Edited 2012-01-11 10:49 (UTC)

[identity profile] its-the-mileage.livejournal.com 2012-01-11 10:43 pm (UTC)(link)
Charon, was Indy's first thought, and "Oh, for crying out loud" was his second. He couldn't fault Landel's interest in Greek mythological figures, but the execution always seemed to owe more to the funnies than to any classical depiction. At least he got the attitude problem right.

What this place really needed, Indy decided, was a mythology research department. Not a bad retirement plan, if you were an archaeologist with megalomania and a high tolerance for bad company. Belloq would've loved it.

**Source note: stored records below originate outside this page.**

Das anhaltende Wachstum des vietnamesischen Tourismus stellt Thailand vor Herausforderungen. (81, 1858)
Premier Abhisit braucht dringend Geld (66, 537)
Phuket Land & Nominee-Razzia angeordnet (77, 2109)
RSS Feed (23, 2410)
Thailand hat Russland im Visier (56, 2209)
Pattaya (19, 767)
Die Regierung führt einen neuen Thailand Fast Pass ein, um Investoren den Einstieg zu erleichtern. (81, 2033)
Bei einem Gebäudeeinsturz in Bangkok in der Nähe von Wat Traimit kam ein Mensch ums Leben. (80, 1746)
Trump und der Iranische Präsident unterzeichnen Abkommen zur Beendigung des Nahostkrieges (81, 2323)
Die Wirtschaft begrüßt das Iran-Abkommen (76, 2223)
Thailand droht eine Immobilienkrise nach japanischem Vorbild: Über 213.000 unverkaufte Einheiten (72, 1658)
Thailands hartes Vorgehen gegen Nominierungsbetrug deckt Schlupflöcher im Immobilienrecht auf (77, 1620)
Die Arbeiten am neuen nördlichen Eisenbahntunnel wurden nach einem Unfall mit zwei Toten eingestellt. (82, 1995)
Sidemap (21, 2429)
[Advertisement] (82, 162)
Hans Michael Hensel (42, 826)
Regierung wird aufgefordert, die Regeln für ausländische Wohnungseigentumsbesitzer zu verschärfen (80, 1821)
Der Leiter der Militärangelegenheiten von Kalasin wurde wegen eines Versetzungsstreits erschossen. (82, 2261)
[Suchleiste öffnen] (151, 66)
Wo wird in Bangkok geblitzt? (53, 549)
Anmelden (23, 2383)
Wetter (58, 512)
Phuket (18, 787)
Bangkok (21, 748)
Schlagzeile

He turned his attention back to the situation at hand. That there was a boat was good, but it didn't ease his suspicions that some test had to be passed--or some price to be paid--before they could get across. Obviously Peter's thought were running along similar lines. "I agree, kid," Indy muttered to him before he stepped forward, feet creaking on the dock. "And what do we have to do to cross?" he added to Taylor's questions.
dualistic: (make you comprehend.)

[personal profile] dualistic 2012-01-12 03:46 am (UTC)(link)
Beast mode, he said. Harvey figured that he couldn't expect much more from someone who called himself Depth Charge, and he decided that he really didn't want to ask any clarifying questions about that.

It was really the least of his concerns right now, since they had stumbled upon a boat, along with its owner. Who happened to be a walking, taking skeleton. All of them managed to take it in stride, which just went to show how long they'd been dealing with this crap. It was like Landel never got sick of putting them through improbable situations and laughing about it.

The skeleton's voice was surprisingly young, but Harvey realized that it was ridiculous for him to have any preconception for what a talking science exhibit should sound like. He brushed it off, taking in the questions that were asked and figuring that Sangamon and Jones had managed to cover all the bases. No surprise there.

The question was how all six of them plus a skeleton was going to fit in one boat without weighing it down, but Harvey realized they'd just have to make it work. He doubted that the skeleton was going to want to make two trips.